A HUMANIDADE PODE SER FELIZ?
JOÃO GROSSO, ENCENADOR
Talvez a felicidade seja possível. Talvez dependa do modo como nos posicionamos no contexto em que vivemos, do modo como somos reconhecidos pelos outros e de como nos aceitamos e nos pensamos a nós próprios.
Mas quando a intervenção de terceiros se sobrepõe à nossa vontade, quando menosprezam os traços pessoais a que damos valor em nós mesmos, e pelos quais buscamos que os outros nos valorizem: o nosso carácter, como escreveu Richard Sennett, então passamos a ser oprimidos, a tristeza instala-se e a queda toma conta de nós.
Assim é com Valdete. Mulher de forte carácter que se submeteu anos a fio ao homem que veio a revelar-se progressivamente um psicopata: Samuel, o marido.

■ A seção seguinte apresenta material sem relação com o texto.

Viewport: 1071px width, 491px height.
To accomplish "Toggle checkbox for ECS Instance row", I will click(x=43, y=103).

E enquanto o dono/marido sem hesitações, sem angústias, sem respeito pelos outros, com um ódio generalizado e uma raiva patológica, numa evolução clínica negativa linear, tem o objectivo funesto de exterminar os Diferentes, Valdete despersonaliza-se, complexifica-se, tem sentimentos de divisão — quer/não quer, gosta/não gosta, apoia-se na ideia de que o filho vive algures para suportar a violência do presente.
Para sobreviver terá a vítima que exterminar o exterminador?

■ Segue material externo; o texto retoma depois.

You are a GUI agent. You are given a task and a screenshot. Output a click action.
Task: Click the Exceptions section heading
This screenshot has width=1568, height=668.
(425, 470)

Valdete não está bem ficando, mas também não consegue partir. Limitada ao comportamento padrão da vítima de relação violenta, a sua única possibilidade de salvação é destruir o objecto da violência assumindo, assim, o papel violento. Tornando-se, em alguma medida, numa exterminadora.
No espaço flutuante da complexa brancura da memória, agora ou a "um milhão de anos-luz", apoiada numa grelha de gestos e acções de uma quotidianidade banal, Valdete é uma sombra, vive como que fora da vida, como se não existisse. Porventura como as sombras de Mark Rothko: sem associação directa com nenhuma experiência visível particular, mas nela se reconhecendo o princípio e a paixão dos organismos.